Andrew Adam, author of Thomas Cochrane and the Dragon Throne, blogs for us about the Chinese New Year.


This February sees the start of the largest annual mass migration on earth. Over a period of three weeks 800 million members of one species will undertake innumerable journeys. What are they? Not myriads of birds or African fruit bats, but Chinese workers joining their loved ones for the Chinese New Year. In 2015 over 100,000 travellers were stranded by deep snow at Guangzhou railway station.

It was not like that in the days of the Chinese Empire. Its ancient agricultural society was conservative and static and relatively few journeys were made. The New Year was a religious ceremony, a time to visit the temples with offerings, to worship the deities and to revere ones ancestors. People measured their horoscopes against the new Zodiac sign. They adapted their plans to be assured of feng shui and good fortune.

One year, 1900, stands out in particular because it was the Year of the Metal Rat. The rat is the first of the creatures in the Chinese Zodiac system, noted for its cunning, boldness and adaptability. Metal rats have the power to turn disasters into triumphs.

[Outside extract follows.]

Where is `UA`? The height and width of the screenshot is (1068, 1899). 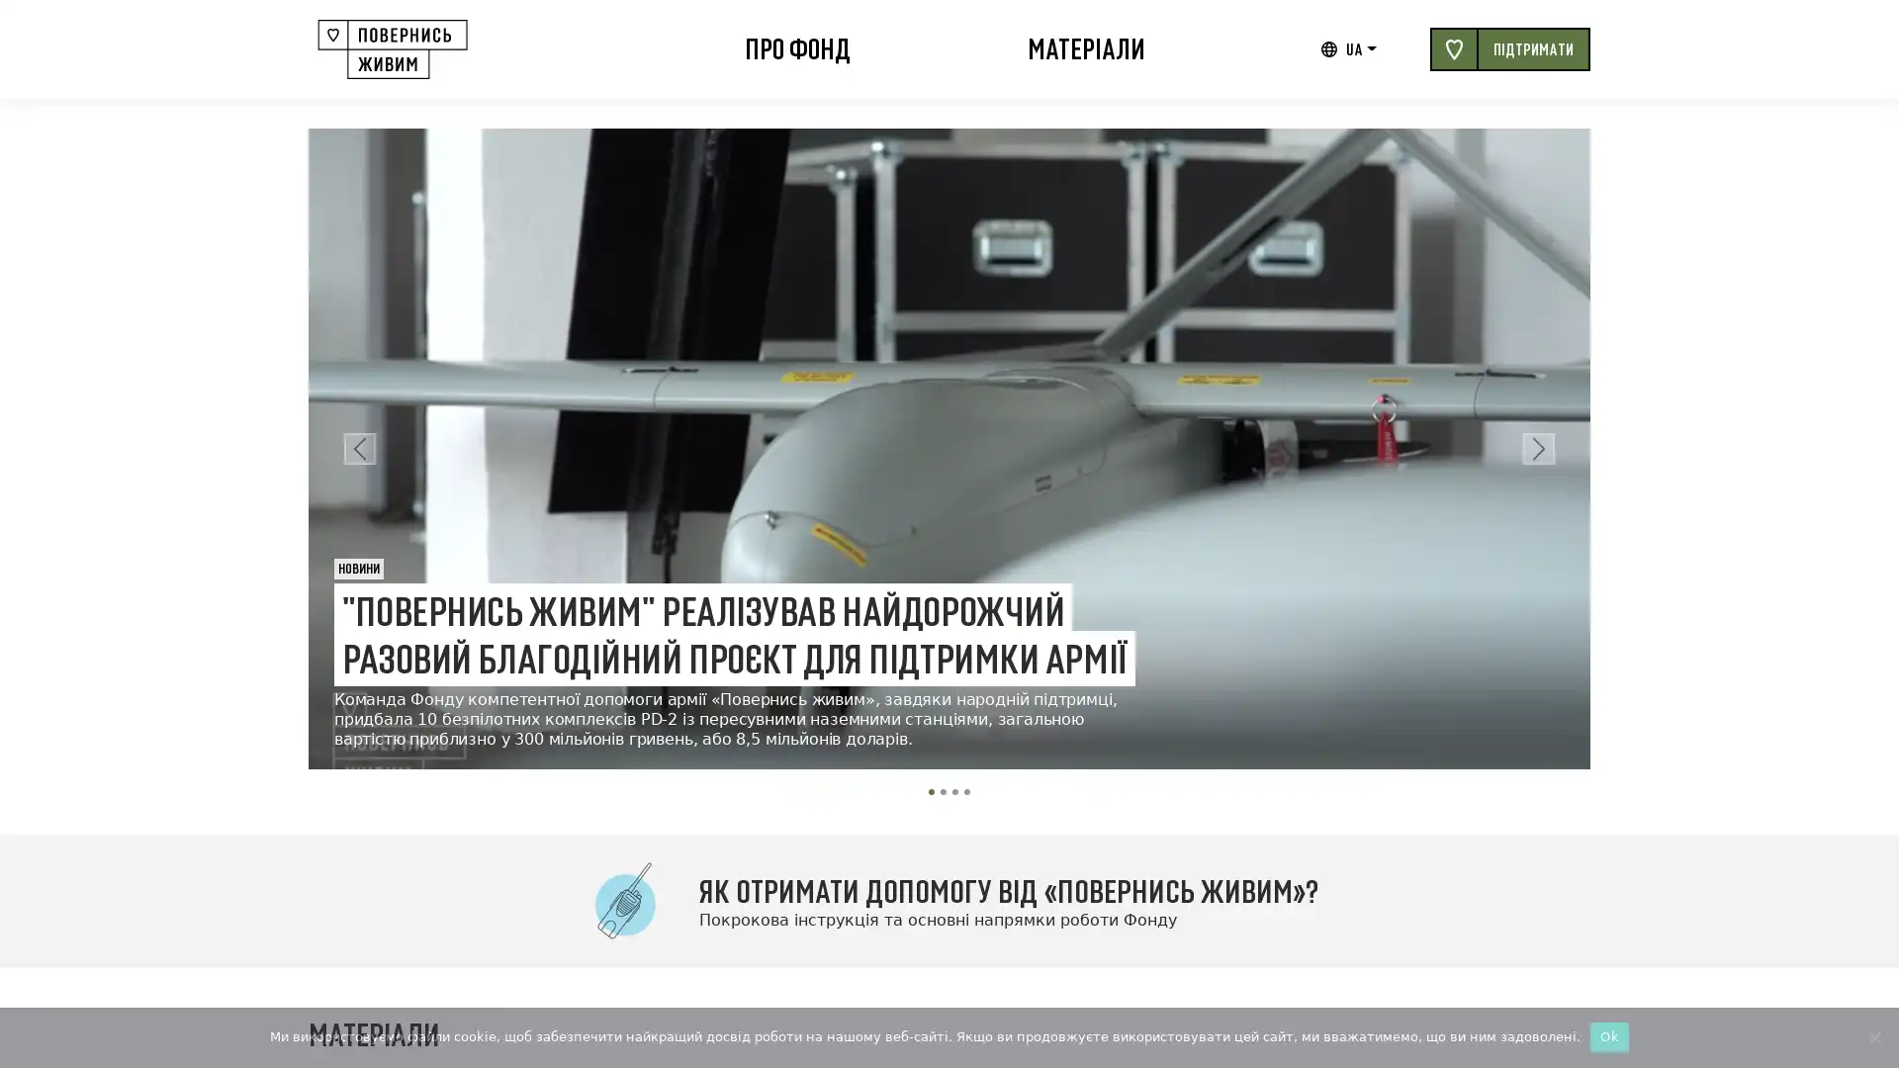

The astrology of the Chinese New Year undoubtedly fuelled the terrible violence of the Boxer rebellion in 1900. It was a popular uprising against the presence and influence of the iang kuei-tsi or ‘foreign devils’, particularly Christianity. The uprising devastated the north-eastern provinces and cost the lives of 30,000 Chinese Christians, including many indigenous pastors and evangelists. Nearly 300 foreign missionaries were also slaughtered, most of them British. In human terms it was the greatest disaster in missionary history. The Boxer fanatics also destroyed schools, chapels, hospitals, dispensaries and orphanages. They scattered the bricks and trampled the ashes so that no vestige of them was left.

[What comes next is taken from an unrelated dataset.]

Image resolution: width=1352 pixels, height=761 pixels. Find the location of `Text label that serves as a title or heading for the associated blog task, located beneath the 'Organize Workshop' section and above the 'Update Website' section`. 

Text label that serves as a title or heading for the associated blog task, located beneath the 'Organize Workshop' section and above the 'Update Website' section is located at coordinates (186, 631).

I describe these events in my book Thomas Cochrane and the Dragon Throne. Such a monumental calamity poses a question: what would you expect to happen to Christian faith in the aftermath?

The answer was first given by Tertullian, an early Christian author who was no stranger to persecution. ‘The blood of the martyrs is the seed of the Christian church,’ he famously wrote. And so it proved in China. Virtually all the missionaries who escaped the Boxers returned to their stations. Churches and schools were rebuilt, larger and better than before; the number of converts multiplied hugely and 1900-1925 became ‘the golden age of Chinese Christianity.’ At one point it was nearly adopted as the official religion of the republic.

1925 was a highwater mark. Then warlords, political strife, the Japanese invasion, the apocalyptic civil war between Nationalists and Communists (1927-1950) and the Cultural Revolution (1966-1976) blighted Christian hopes. By 1952 all the missionaries had been expelled, condemned as the lackeys of imperialism and the enemies of the people. It was a sad and reluctant exodus.

Nearly seventy years later, amazing changes have taken place in China, most of them beneath the surface. The government remains atheist and persecuting, but there has been staggering growth in both the official church and the underground church. Between 1975 and 2010, the number of evangelical Christians grew from 2.7m to over 75m. Today there are probably more than 200 millions. Tertullian’s saying holds true.

Back to the Chinese New Year in 2019. The lion and dragon dances, the lantern festivals and the firework displays will be larger, noisier and more expensive than ever. This is the Year of the Pig and babies born this year will (they say) lead fortunate lives, which I find strange since pigs end up in the cooking pot. They are smart but lazy and do not scheme. They may bring you prosperity, but you have to work at it. So now you know.

The Chinese New Year has been renamed the Spring Festival; it is overwhelmingly secular and its focus is entirely on the family. It also remains saturated with pagan superstitions and the pursuit of material possessions. When you think about it, that is just what the world has done to Christmas and Easter.

Some reports say that the youngsters in China’s teeming cities are losing interest. When the businesses close and the factories take a holiday, they are content to chill out, go partying, watch videos or play on-line games. But whether they are young or old is not the point. The spiritual thirst of a nation cannot be satisfied for ever by a cocktail of superstition, materialism, consumerism, digital technology and ‘good luck.’

So long as the Communist regime can deliver an ever-increasing standard of living to a population of 1.4 billion, and is able to provide them with bigger and better cars and nicer homes and digital wonders every single year, it may distract them from spiritual and political freedom. But when the magic of materialism fails, as it undoubtedly will do, look out! China’s sleeping giant will astound Christian believers around the world.